Format each line of the listing as one string in a JSON list, skipping blank lines.

──────── MATERIAL SUPPLIED

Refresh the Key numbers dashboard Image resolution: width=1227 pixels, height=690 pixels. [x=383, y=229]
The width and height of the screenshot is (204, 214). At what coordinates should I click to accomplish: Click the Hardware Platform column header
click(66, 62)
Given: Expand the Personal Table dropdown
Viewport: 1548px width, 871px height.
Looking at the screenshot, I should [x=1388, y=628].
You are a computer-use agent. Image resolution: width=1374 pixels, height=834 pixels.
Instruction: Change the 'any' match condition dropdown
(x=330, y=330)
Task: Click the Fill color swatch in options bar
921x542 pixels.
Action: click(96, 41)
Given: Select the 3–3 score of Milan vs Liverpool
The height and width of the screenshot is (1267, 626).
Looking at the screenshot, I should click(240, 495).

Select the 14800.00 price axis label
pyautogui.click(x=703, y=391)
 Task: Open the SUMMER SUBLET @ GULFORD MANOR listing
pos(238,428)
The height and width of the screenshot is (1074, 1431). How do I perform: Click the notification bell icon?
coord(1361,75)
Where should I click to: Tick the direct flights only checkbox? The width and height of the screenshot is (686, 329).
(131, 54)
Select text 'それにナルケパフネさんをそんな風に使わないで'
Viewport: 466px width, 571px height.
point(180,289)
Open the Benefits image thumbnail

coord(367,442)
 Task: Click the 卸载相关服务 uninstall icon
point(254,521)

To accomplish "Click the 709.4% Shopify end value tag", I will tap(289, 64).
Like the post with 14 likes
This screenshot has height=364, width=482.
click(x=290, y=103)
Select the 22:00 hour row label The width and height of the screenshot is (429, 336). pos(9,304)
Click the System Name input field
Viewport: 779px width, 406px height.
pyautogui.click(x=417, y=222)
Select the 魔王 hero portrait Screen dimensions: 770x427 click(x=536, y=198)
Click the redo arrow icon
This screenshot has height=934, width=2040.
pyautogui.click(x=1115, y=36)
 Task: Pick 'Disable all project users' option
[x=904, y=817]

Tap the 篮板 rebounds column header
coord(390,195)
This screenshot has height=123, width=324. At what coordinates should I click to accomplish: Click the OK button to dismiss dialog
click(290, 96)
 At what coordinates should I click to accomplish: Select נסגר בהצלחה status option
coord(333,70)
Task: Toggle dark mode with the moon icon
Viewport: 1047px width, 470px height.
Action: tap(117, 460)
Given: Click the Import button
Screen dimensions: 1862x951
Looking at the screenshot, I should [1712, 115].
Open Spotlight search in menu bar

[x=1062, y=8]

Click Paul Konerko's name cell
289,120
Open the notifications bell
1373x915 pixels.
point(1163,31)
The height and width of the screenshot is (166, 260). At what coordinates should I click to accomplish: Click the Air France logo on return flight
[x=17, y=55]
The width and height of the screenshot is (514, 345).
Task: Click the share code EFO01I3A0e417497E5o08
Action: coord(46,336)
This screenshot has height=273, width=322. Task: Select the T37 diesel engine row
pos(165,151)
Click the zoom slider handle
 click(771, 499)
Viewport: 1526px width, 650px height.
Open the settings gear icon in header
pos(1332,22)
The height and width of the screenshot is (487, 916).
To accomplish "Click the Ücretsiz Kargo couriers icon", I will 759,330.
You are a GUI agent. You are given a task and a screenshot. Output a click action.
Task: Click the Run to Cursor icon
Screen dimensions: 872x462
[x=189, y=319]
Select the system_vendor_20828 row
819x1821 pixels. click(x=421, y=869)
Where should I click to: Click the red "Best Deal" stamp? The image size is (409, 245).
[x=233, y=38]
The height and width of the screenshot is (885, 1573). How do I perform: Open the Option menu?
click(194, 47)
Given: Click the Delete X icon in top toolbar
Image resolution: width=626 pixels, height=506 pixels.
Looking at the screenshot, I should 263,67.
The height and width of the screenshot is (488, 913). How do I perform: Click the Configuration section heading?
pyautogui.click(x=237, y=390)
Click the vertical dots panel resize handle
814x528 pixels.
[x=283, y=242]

────────────────

SOLUTION FOR THIS EXERCISE:
[
  "Refresh the Key numbers dashboard Image resolution: width=1227 pixels, height=690 pixels. [x=383, y=229]",
  "The width and height of the screenshot is (204, 214). At what coordinates should I click to accomplish: Click the Hardware Platform column header",
  "click(66, 62)",
  "Given: Expand the Personal Table dropdown",
  "Viewport: 1548px width, 871px height.",
  "Looking at the screenshot, I should [x=1388, y=628].",
  "You are a computer-use agent. Image resolution: width=1374 pixels, height=834 pixels.",
  "Instruction: Change the 'any' match condition dropdown",
  "(x=330, y=330)",
  "Task: Click the Fill color swatch in options bar",
  "921x542 pixels.",
  "Action: click(96, 41)",
  "Given: Select the 3–3 score of Milan vs Liverpool",
  "The height and width of the screenshot is (1267, 626).",
  "Looking at the screenshot, I should click(240, 495).",
  "Select the 14800.00 price axis label",
  "pyautogui.click(x=703, y=391)",
  " Task: Open the SUMMER SUBLET @ GULFORD MANOR listing",
  "pos(238,428)",
  "The height and width of the screenshot is (1074, 1431). How do I perform: Click the notification bell icon?",
  "coord(1361,75)",
  "Where should I click to: Tick the direct flights only checkbox? The width and height of the screenshot is (686, 329).",
  "(131, 54)",
  "Select text 'それにナルケパフネさんをそんな風に使わないで'",
  "Viewport: 466px width, 571px height.",
  "point(180,289)",
  "Open the Benefits image thumbnail",
  "coord(367,442)",
  " Task: Click the 卸载相关服务 uninstall icon",
  "point(254,521)",
  "To accomplish \"Click the 709.4% Shopify end value tag\", I will tap(289, 64).",
  "Like the post with 14 likes",
  "This screenshot has height=364, width=482.",
  "click(x=290, y=103)",
  "Select the 22:00 hour row label The width and height of the screenshot is (429, 336). pos(9,304)",
  "Click the System Name input field",
  "Viewport: 779px width, 406px height.",
  "pyautogui.click(x=417, y=222)",
  "Select the 魔王 hero portrait Screen dimensions: 770x427 click(x=536, y=198)",
  "Click the redo arrow icon",
  "This screenshot has height=934, width=2040.",
  "pyautogui.click(x=1115, y=36)",
  " Task: Pick 'Disable all project users' option",
  "[x=904, y=817]",
  "Tap the 篮板 rebounds column header",
  "coord(390,195)",
  "This screenshot has height=123, width=324. At what coordinates should I click to accomplish: Click the OK button to dismiss dialog",
  "click(290, 96)",
  " At what coordinates should I click to accomplish: Select נסגר בהצלחה status option",
  "coord(333,70)",
  "Task: Toggle dark mode with the moon icon",
  "Viewport: 1047px width, 470px height.",
  "Action: tap(117, 460)",
  "Given: Click the Import button",
  "Screen dimensions: 1862x951",
  "Looking at the screenshot, I should [1712, 115].",
  "Open Spotlight search in menu bar",
  "[x=1062, y=8]",
  "Click Paul Konerko's name cell",
  "289,120",
  "Open the notifications bell",
  "1373x915 pixels.",
  "point(1163,31)",
  "The height and width of the screenshot is (166, 260). At what coordinates should I click to accomplish: Click the Air France logo on return flight",
  "[x=17, y=55]",
  "The width and height of the screenshot is (514, 345).",
  "Task: Click the share code EFO01I3A0e417497E5o08",
  "Action: coord(46,336)",
  "This screenshot has height=273, width=322. Task: Select the T37 diesel engine row",
  "pos(165,151)",
  "Click the zoom slider handle",
  " click(771, 499)",
  "Viewport: 1526px width, 650px height.",
  "Open the settings gear icon in header",
  "pos(1332,22)",
  "The height and width of the screenshot is (487, 916).",
  "To accomplish \"Click the Ücretsiz Kargo couriers icon\", I will 759,330.",
  "You are a GUI agent. You are given a task and a screenshot. Output a click action.",
  "Task: Click the Run to Cursor icon",
  "Screen dimensions: 872x462",
  "[x=189, y=319]",
  "Select the system_vendor_20828 row",
  "819x1821 pixels. click(x=421, y=869)",
  "Where should I click to: Click the red \"Best Deal\" stamp? The image size is (409, 245).",
  "[x=233, y=38]",
  "The height and width of the screenshot is (885, 1573). How do I perform: Open the Option menu?",
  "click(194, 47)",
  "Given: Click the Delete X icon in top toolbar",
  "Image resolution: width=626 pixels, height=506 pixels.",
  "Looking at the screenshot, I should 263,67.",
  "The height and width of the screenshot is (488, 913). How do I perform: Click the Configuration section heading?",
  "pyautogui.click(x=237, y=390)",
  "Click the vertical dots panel resize handle",
  "814x528 pixels.",
  "[x=283, y=242]"
]